[Extracted records]
++++++++++++++++++++
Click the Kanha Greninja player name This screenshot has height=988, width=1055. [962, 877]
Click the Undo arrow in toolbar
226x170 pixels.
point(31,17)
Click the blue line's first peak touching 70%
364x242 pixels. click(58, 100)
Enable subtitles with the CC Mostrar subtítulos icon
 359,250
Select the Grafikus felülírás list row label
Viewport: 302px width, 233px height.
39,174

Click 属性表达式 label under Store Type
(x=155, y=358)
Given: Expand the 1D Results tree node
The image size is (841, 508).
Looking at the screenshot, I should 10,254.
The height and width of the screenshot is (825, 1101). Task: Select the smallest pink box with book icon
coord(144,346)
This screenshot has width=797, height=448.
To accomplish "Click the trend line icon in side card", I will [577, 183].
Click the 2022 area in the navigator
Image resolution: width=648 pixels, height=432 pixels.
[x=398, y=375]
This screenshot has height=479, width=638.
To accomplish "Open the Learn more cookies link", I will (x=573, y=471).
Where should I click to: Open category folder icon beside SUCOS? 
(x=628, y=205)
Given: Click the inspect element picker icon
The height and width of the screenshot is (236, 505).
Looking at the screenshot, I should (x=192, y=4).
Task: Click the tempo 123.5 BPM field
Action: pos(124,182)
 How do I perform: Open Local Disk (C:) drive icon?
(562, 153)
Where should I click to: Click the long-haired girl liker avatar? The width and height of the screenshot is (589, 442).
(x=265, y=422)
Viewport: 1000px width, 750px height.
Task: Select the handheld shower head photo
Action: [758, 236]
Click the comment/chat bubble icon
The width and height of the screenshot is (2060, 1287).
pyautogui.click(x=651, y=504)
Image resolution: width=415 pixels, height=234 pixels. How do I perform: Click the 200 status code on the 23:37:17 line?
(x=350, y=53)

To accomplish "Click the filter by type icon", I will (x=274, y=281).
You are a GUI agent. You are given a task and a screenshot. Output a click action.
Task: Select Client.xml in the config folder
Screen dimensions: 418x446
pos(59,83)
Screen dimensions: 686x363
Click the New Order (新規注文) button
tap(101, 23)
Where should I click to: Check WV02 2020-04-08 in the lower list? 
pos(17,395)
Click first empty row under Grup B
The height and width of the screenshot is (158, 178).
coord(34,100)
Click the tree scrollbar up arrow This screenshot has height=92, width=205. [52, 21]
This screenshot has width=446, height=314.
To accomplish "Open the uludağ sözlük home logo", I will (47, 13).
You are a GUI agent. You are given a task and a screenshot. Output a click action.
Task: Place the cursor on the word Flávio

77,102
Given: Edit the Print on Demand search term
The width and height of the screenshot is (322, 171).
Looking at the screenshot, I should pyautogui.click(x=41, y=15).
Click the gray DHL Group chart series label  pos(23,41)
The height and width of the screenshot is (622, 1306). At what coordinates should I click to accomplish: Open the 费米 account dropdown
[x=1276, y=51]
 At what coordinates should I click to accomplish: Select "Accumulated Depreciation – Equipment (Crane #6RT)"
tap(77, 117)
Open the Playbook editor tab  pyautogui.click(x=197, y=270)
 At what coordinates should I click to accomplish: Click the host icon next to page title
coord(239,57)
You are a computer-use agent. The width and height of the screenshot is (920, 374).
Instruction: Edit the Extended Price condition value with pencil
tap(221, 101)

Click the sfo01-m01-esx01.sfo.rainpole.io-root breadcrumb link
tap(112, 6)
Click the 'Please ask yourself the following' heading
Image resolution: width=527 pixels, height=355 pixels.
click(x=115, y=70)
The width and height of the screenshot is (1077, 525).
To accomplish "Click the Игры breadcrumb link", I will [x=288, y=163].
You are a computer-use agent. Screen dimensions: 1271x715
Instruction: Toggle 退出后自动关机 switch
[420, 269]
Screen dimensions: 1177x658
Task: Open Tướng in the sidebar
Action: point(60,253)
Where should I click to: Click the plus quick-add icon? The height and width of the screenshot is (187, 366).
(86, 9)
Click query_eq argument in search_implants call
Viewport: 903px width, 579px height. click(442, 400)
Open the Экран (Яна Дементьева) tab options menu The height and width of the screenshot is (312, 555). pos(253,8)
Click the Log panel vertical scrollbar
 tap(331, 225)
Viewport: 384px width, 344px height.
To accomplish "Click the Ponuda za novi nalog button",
++++++++++++++++++++
__What this task involves__. Copy the records above, keeping every word the same.

__Output of the task__.
Click the Kanha Greninja player name This screenshot has height=988, width=1055. [962, 877]
Click the Undo arrow in toolbar
226x170 pixels.
point(31,17)
Click the blue line's first peak touching 70%
364x242 pixels. click(58, 100)
Enable subtitles with the CC Mostrar subtítulos icon
 359,250
Select the Grafikus felülírás list row label
Viewport: 302px width, 233px height.
39,174

Click 属性表达式 label under Store Type
(x=155, y=358)
Given: Expand the 1D Results tree node
The image size is (841, 508).
Looking at the screenshot, I should 10,254.
The height and width of the screenshot is (825, 1101). Task: Select the smallest pink box with book icon
coord(144,346)
This screenshot has width=797, height=448.
To accomplish "Click the trend line icon in side card", I will [577, 183].
Click the 2022 area in the navigator
Image resolution: width=648 pixels, height=432 pixels.
[x=398, y=375]
This screenshot has height=479, width=638.
To accomplish "Open the Learn more cookies link", I will (x=573, y=471).
Where should I click to: Open category folder icon beside SUCOS? 
(x=628, y=205)
Given: Click the inspect element picker icon
The height and width of the screenshot is (236, 505).
Looking at the screenshot, I should (x=192, y=4).
Task: Click the tempo 123.5 BPM field
Action: pos(124,182)
 How do I perform: Open Local Disk (C:) drive icon?
(562, 153)
Where should I click to: Click the long-haired girl liker avatar? The width and height of the screenshot is (589, 442).
(x=265, y=422)
Viewport: 1000px width, 750px height.
Task: Select the handheld shower head photo
Action: [758, 236]
Click the comment/chat bubble icon
The width and height of the screenshot is (2060, 1287).
pyautogui.click(x=651, y=504)
Image resolution: width=415 pixels, height=234 pixels. How do I perform: Click the 200 status code on the 23:37:17 line?
(x=350, y=53)

To accomplish "Click the filter by type icon", I will (x=274, y=281).
You are a GUI agent. You are given a task and a screenshot. Output a click action.
Task: Select Client.xml in the config folder
Screen dimensions: 418x446
pos(59,83)
Screen dimensions: 686x363
Click the New Order (新規注文) button
tap(101, 23)
Where should I click to: Check WV02 2020-04-08 in the lower list? 
pos(17,395)
Click first empty row under Grup B
The height and width of the screenshot is (158, 178).
coord(34,100)
Click the tree scrollbar up arrow This screenshot has height=92, width=205. [52, 21]
This screenshot has width=446, height=314.
To accomplish "Open the uludağ sözlük home logo", I will (47, 13).
You are a GUI agent. You are given a task and a screenshot. Output a click action.
Task: Place the cursor on the word Flávio

77,102
Given: Edit the Print on Demand search term
The width and height of the screenshot is (322, 171).
Looking at the screenshot, I should pyautogui.click(x=41, y=15).
Click the gray DHL Group chart series label  pos(23,41)
The height and width of the screenshot is (622, 1306). At what coordinates should I click to accomplish: Open the 费米 account dropdown
[x=1276, y=51]
 At what coordinates should I click to accomplish: Select "Accumulated Depreciation – Equipment (Crane #6RT)"
tap(77, 117)
Open the Playbook editor tab  pyautogui.click(x=197, y=270)
 At what coordinates should I click to accomplish: Click the host icon next to page title
coord(239,57)
You are a computer-use agent. The width and height of the screenshot is (920, 374).
Instruction: Edit the Extended Price condition value with pencil
tap(221, 101)

Click the sfo01-m01-esx01.sfo.rainpole.io-root breadcrumb link
tap(112, 6)
Click the 'Please ask yourself the following' heading
Image resolution: width=527 pixels, height=355 pixels.
click(x=115, y=70)
The width and height of the screenshot is (1077, 525).
To accomplish "Click the Игры breadcrumb link", I will [x=288, y=163].
You are a computer-use agent. Screen dimensions: 1271x715
Instruction: Toggle 退出后自动关机 switch
[420, 269]
Screen dimensions: 1177x658
Task: Open Tướng in the sidebar
Action: point(60,253)
Where should I click to: Click the plus quick-add icon? The height and width of the screenshot is (187, 366).
(86, 9)
Click query_eq argument in search_implants call
Viewport: 903px width, 579px height. click(442, 400)
Open the Экран (Яна Дементьева) tab options menu The height and width of the screenshot is (312, 555). pos(253,8)
Click the Log panel vertical scrollbar
 tap(331, 225)
Viewport: 384px width, 344px height.
To accomplish "Click the Ponuda za novi nalog button",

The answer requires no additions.